__Exercise task__: Rewrite the material below with every "screenshot" changed to "image" and nothing else altered. Leave the pictures out of your answer.

__Supplied data__:
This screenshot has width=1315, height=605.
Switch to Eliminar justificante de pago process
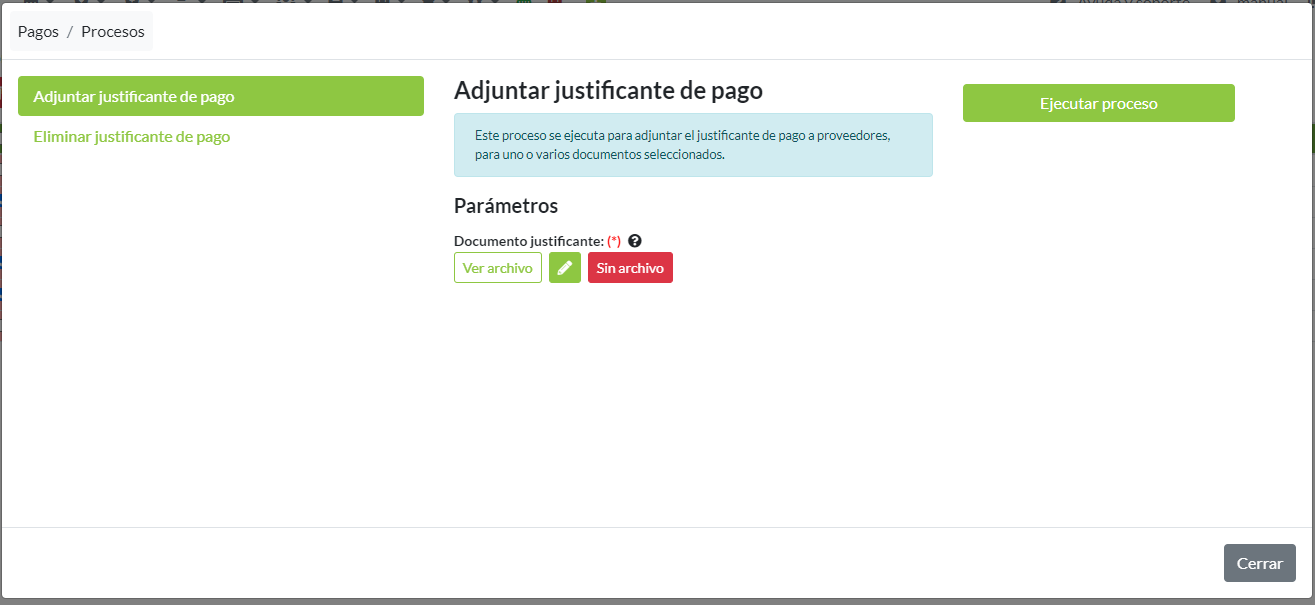click(x=132, y=136)
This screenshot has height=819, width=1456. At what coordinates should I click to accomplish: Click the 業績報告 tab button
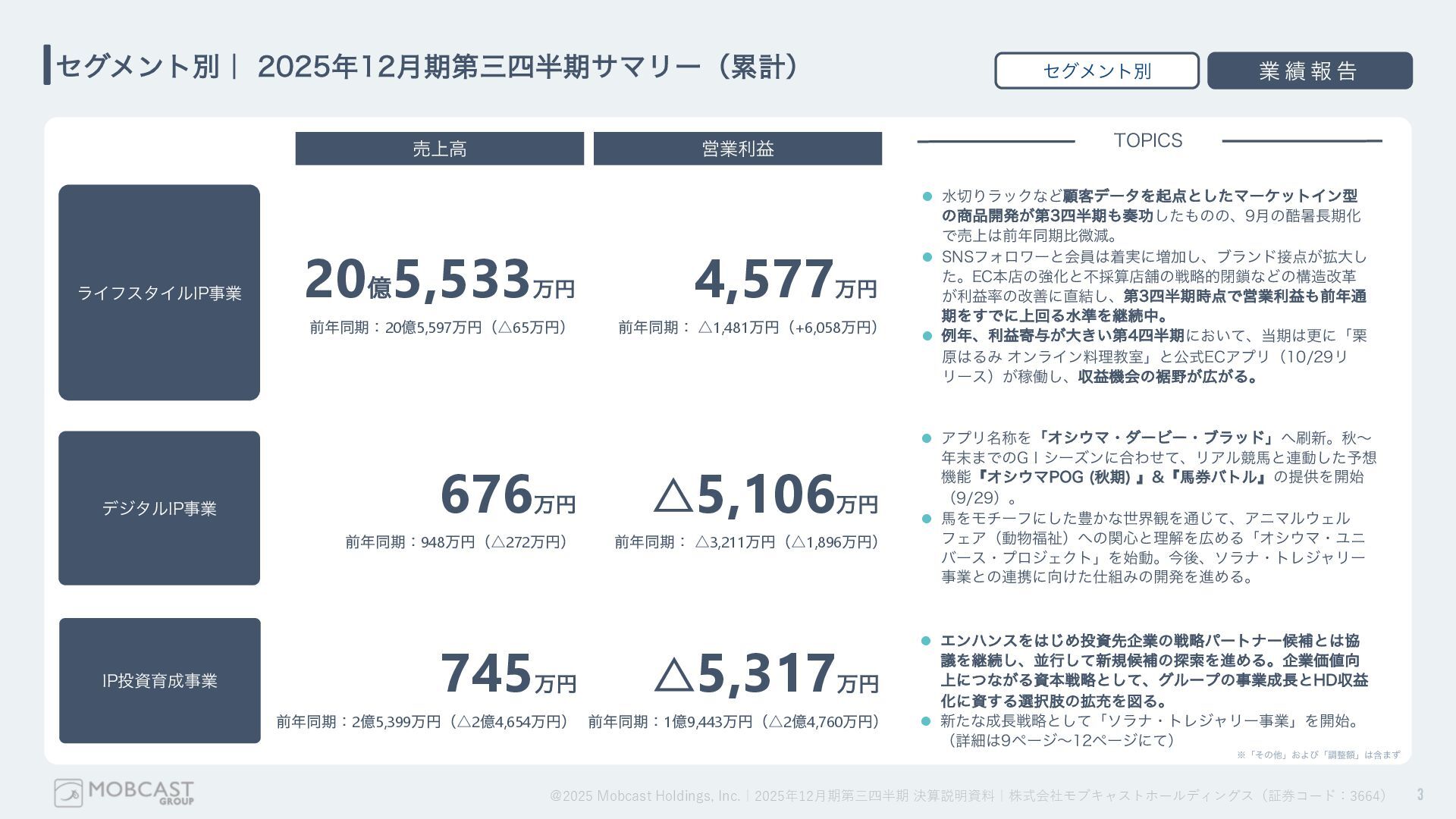coord(1309,71)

__Result of the exercise__:
This image has width=1315, height=605.
Switch to Eliminar justificante de pago process
click(x=132, y=136)
This image has height=819, width=1456. At what coordinates should I click to accomplish: Click the 業績報告 tab button
coord(1309,71)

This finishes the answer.